The bees are buzzin' in the trees to make some honey just for me...


Deep into the Margreve they go. Hark! A Scream! A forest creature pursued by ugly form. “Ogre!” cries Taurus as he rushes to attack. Old Ben Gone takes a diving knee bite into pus spewing wart more fermented than the strongest cheese. Arcael shudders at the very notion. “This ogre must die!” Brandon Kane takes out a deadly dart and loads his hand crossbow. The beast is felled and Incendarius attends to the stricken alseid, Her elven upper body smiles in gratitude as the lower deer like leg is healed by the Northlander

“Yes, I shall lead you to the VALE OF EFFILDAWNAN but beware the product of the flowers of that place. Strange things ye shall see.” True enough, the air of the vale is thick as soup and pregnant with possibility as the alseid waves farewell and skips into deep Margreve.

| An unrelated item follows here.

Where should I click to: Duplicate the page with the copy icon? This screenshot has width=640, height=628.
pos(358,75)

“Goblins! Goblins! In the trees… my hair…..get them. Get them off!” Arcael seems more agitated than he should. The others look on bemused. The forest is peaceful, quiet!
“Bees! Giant Bees!” Arcael howls in horror as Old Ben tries to hold him to the floor. “It’s in my face! It’s a bee, and it’s got no pants!” Taurus knocks out the hysterical sorcerer with a cracking backhander but bares his flank to the tusk of a wild boar that crashes through the underbrush. On into the valley they go. Breathing thick. Ears now tuning to the drone of many buzzing bees. Magic bees. Droning, Humming. Horribly. Terrible Terror! Old Ben and Taurus scream and run, leaving an adamantine axe and a small piece of ripe Stilton on the ground. When they eventually return, the group stand in front of a large oak watching a dancing girl made of bees. Yes, bees coalescing into human form, now breaking off and buzzing into the hole between the roots. A dark tunnel where bees of many sizes come and go. Could this be the realm of the honey queen?

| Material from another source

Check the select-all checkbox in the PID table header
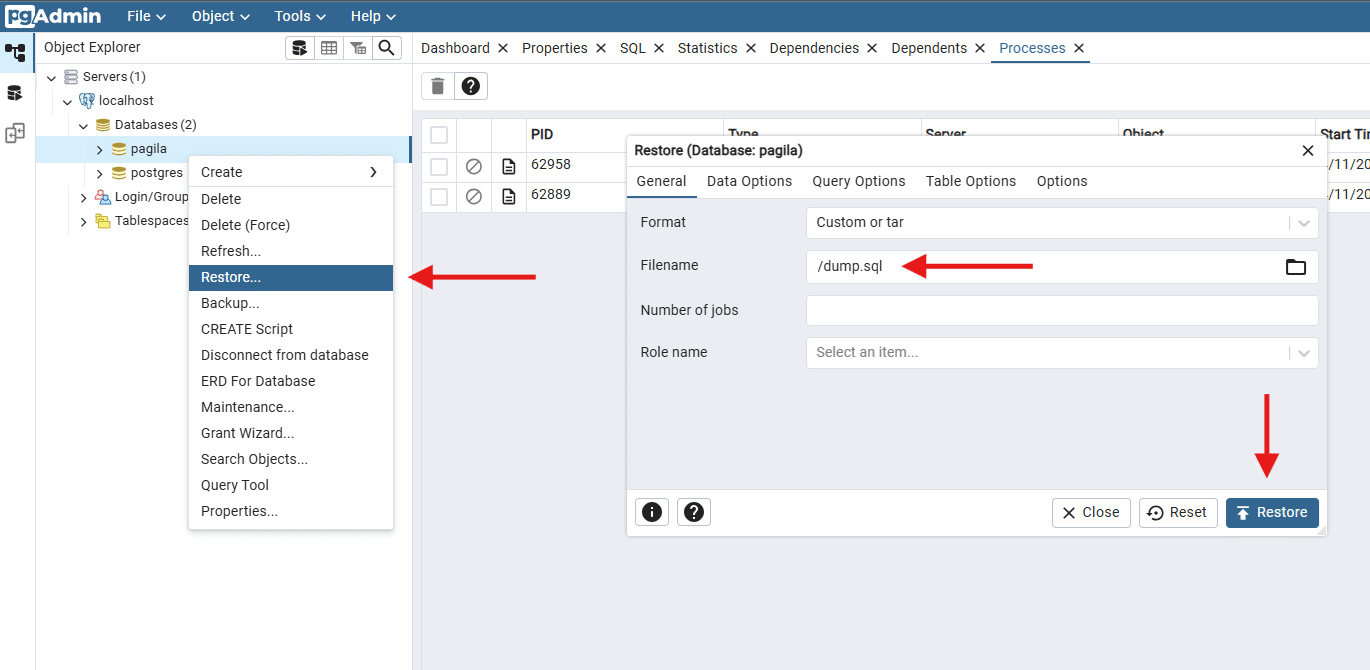This screenshot has width=1370, height=670. click(x=438, y=134)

Into the wax lined cave they go. Passing a fat grinning grizzly, Incendarius moves into a bright room filled with warm glowing HONEY LAMPS, but Brandon Kane goes further still, popping the ground beneath him as he falls knee deep into sweet smelling goo and falls victim to two giant stinging bees. At the same time, more bees coalesce around Incendarius and Old Ben approaches the grizzly with some tempting cheese. In an instant, all hell breaks loose as the bear roars and attacks.

Incendarius destroys coalescing bees with Burning Hands, heating the chamber so that wax drips onto the floor, Brandon Kane escapes and runs back pursued by bees while Old Ben does not exit left but is pursued by bear anyway. Arcael feels the Margreve crackle of power all around him as he throws his Magic Missile into the fray and Taurus steps up to the bear as Old Ben succumbs to the bear hug and falls to the ground with the last breath of life clinging to his constricted lungs.

Now the giant bees are attacking Incendarius as Taurus also falls unconscious after the gruesome grizzly’s attack. Brandon Kane runs outside and loads his crossbow with a poisoned bolt that, in the nick of time, puts the massive mammal to sleep. They kill the bees and heal themselves before circling around the sleeping bear for a massive simultaneous coup de grace. What once was mighty bear is now a mere plaything for fashion guru, Brandon Kane as he clips off claws and teeth for his Autumn Collection.

Time to head into the hive….


I think Arcael shall really have to develop a defence against that ‘trip’ attack… :-P


Into the hive? So they almost died on the outskirts and want more? Serious death wishes, this group.


Some say “madmen”. Others say “heroic adventurers”.